"We not only neglect to teach the UN in its proper context - the ancient ideas about the need to treat others as ourselves - the 'golden rule' - found in every major civilization - but fail to connect these ideas with the creation of the Universal Declaration of Human Rights that was embodied within the UN's legal structure."
-- Laurence Peters
The Secretary-General of the United Nations (UN) represents the organization's ideals. When Ban Ki-Moon steps down from the UN at the end of December, a newly elected Secretary-General will need to sustain those ideals and build on the global momentum behind the 17 Sustainable Development Goals as well as the Paris Climate agreement. Founded in 1945, the United Nations is currently made up of 193 Member States.
Laurence Peters directs the United Nations Association's only graduate seminar on the United Nations in Washington DC. It was Peters' students who inspired him to write his book, The United Nations: History and Core Ideas (Palgrave Macmillan). Peters book offers a rich historical perspective of the UN's earliest beginnings, which included the participation of the world's greatest thought leaders from all religions and persuasions. Additionally, Peters explores the UN's role today and for the future, and why participation by all global citizens is essential to ensuring this organization continues its work of enabling a better world for all. Joining me in The Global Search for Education is Laurence Peters.
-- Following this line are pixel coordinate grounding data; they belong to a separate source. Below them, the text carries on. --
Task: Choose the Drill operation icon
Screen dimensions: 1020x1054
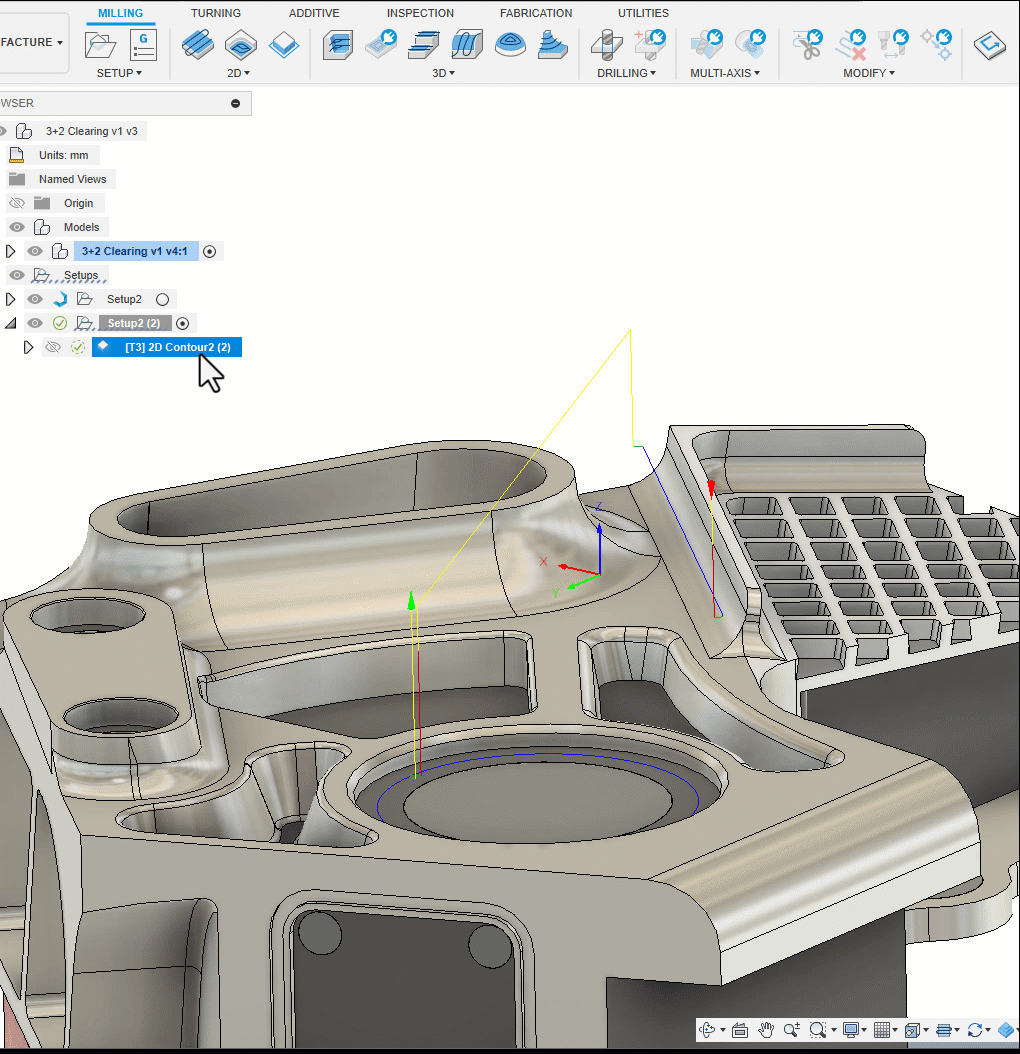Action: pyautogui.click(x=605, y=44)
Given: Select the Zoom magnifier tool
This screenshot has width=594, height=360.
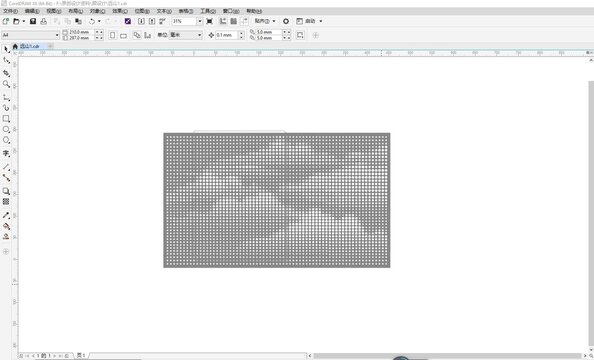Looking at the screenshot, I should pos(6,84).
Laurence, your students inspired you to write this book. What historical narrative on the UN were they lacking?
The history my students knew was similar to mine - that the League of Nations was a product of US leadership, specifically the brainchild of President Woodrow Wilson. It is an easy narrative to consume because it celebrates US initiative in terms of helpfully confronting the European tragedy of two world wars but it is also a misleading one in that it misrepresents the achievement of a much longer arc of history--one that goes back at least to the Biblical period where there were efforts to establish codes of conduct to treat people who came from other tribes, races and beliefs in a civilized fashion. We tend not to focus on the enduring aspiration for peace and security that the UN represents. We not only neglect to teach the UN in its proper context (the ancient ideas about the need to treat others as ourselves - the "golden rule" - found in every major civilization) but fail to connect these ideas with the creation of the Universal Declaration of Human Rights that was embodied within the UN's legal structure. We also ignore an entire tradition of enlightenment thinking that concerned the question of how nation states can curtail their natural tendency towards conflict by conditioning their claims to sovereignty through international legally sanctioned structures.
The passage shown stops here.